Statistical learning

Some language acquisition researchers, such as Elissa Newport, Richard Aslin, and Jenny Saffran, believe that language acquisition is based primarily on general learning mechanisms, namely statistical learning. The development of connectionist models that are able to successfully learn words and syntactical conventions[20] supports the predictions of statistical learning theories of language acquisition, as do empirical studies of children's learning of words and syntax.[21]

Chunking

Chunking theories of language acquisition constitute a group of theories related to statistical learning theories in that they assume that the input from the environment plays an essential role; however, they postulate different learning mechanisms. The central idea of these theories is that language development occurs through the incremental acquisition of meaningful chunks of elementary constituents, which can be words, phonemes, or syllables. Recently, this approach has been highly successful in simulating several phenomena in the acquisition of syntactic categories[22] and the acquisition of phonological knowledge[23]. The approach has several features that make it unique: the models are implemented as computer programs, which enables clear-cut and quantitative predictions to be made; they learn from naturalistic input, made of actual child-directed utterances; they produce actual utterances, which can be compared with children’s utterances; and they have simulated phenomena in several languages, including English, Spanish, and German.

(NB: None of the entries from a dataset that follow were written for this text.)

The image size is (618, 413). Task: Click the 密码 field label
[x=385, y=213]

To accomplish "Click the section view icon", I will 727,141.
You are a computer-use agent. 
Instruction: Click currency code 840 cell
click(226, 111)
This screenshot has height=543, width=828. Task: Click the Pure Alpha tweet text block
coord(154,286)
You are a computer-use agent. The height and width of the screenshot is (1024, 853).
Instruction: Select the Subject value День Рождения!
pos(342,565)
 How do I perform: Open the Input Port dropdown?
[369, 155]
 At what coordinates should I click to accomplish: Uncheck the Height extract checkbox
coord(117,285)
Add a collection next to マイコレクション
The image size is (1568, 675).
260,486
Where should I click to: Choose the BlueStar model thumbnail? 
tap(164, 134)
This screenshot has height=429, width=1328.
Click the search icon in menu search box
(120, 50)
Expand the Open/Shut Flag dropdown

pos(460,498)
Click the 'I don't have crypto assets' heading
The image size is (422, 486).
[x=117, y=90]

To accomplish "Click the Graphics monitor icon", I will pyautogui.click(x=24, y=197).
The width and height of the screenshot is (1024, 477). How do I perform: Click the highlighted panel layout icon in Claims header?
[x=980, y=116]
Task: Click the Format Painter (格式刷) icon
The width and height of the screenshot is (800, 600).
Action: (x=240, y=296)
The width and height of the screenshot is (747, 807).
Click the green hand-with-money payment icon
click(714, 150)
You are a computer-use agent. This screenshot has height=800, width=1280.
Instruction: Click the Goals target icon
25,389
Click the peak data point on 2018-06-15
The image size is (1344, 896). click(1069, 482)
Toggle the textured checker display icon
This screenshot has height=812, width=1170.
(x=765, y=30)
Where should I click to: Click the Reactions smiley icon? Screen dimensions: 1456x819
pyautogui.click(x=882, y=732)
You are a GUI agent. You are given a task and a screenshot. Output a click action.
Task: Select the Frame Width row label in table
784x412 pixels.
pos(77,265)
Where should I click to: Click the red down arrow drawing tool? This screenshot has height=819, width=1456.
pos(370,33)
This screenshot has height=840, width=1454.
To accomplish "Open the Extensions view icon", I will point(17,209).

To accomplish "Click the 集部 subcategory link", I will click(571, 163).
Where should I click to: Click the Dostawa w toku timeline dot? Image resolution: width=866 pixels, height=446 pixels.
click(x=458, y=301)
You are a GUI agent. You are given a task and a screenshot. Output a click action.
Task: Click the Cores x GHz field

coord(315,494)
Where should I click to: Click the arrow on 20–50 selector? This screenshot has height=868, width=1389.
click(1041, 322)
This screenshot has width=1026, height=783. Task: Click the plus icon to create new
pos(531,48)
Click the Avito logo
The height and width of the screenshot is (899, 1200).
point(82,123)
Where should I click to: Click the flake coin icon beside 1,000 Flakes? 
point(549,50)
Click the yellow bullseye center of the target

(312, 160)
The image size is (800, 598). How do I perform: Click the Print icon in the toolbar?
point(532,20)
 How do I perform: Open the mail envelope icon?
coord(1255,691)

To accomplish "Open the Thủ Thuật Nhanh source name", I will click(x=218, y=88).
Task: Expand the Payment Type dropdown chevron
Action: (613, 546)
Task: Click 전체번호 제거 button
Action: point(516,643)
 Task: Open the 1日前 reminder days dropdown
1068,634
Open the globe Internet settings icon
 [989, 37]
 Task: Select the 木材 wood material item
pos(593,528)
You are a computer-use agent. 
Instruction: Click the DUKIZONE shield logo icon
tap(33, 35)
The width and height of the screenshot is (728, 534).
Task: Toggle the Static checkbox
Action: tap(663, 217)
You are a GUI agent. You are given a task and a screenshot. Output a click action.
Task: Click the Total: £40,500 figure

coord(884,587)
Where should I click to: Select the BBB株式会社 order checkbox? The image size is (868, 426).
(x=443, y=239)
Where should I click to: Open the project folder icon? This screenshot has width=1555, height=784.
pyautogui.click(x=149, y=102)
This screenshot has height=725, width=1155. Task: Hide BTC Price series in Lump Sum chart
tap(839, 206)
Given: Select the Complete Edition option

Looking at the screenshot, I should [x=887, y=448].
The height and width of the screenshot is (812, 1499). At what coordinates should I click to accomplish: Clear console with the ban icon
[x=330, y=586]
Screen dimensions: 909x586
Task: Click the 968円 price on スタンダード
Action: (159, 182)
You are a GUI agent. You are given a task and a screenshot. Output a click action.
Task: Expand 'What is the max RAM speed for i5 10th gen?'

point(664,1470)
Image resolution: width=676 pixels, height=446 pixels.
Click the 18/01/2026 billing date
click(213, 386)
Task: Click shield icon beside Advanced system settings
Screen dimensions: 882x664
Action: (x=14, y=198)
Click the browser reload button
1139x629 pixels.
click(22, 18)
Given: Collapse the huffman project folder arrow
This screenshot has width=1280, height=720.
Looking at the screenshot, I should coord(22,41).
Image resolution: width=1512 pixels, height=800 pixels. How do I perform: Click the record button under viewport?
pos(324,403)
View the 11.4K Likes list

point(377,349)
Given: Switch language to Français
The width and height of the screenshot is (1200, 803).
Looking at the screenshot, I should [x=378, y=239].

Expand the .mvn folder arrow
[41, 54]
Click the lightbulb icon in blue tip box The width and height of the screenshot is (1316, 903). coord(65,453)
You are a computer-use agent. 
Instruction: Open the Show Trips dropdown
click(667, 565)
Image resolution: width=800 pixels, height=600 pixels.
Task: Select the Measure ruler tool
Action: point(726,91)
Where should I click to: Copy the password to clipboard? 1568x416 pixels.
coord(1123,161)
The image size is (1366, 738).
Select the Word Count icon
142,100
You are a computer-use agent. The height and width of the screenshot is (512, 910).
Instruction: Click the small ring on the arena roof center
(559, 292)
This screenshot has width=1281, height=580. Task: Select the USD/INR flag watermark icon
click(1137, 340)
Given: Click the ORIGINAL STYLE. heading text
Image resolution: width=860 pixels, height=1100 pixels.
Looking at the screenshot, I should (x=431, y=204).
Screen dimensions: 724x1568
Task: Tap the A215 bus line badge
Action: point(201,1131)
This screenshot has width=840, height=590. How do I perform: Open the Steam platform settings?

Researchers at the Max Planck Institute for Evolutionary Anthropology have developed a computer model analyzing early toddler conversations to predict the structure of later conversations. They showed that toddlers develop their own individual rules for speaking with slots into which they could put certain kinds of words. A significant outcome of the research was that rules inferred from toddler speech were better predictors of subsequent speech than traditional grammars.[24]

Vocabulary acquisition

The capacity to acquire the ability to incorporate the pronunciation of new words depends upon the capacity to engage in speech repetition.[25][26][27][28] Children with reduced abilities to repeat nonwords (a marker of speech repetition abilities) show a slower rate of vocabulary expansion than children for whom this is easy.[29] It has been proposed that the elementary units of speech has been selected to enhance the ease with which sound and visual input can be mapped into motor vocalization.[30]

Meaning

Children learn on average 10 to 15 new word meanings each day, but only one of these words can be accounted for by direct instruction.[31] The other nine to 14 word meanings need to be picked up in some other way. It has been proposed that children acquire these meanings with the use of processes modeled by latent semantic analysis; that is, when they meet an unfamiliar word, children can use information in its context to correctly guess its rough area of meaning.[31]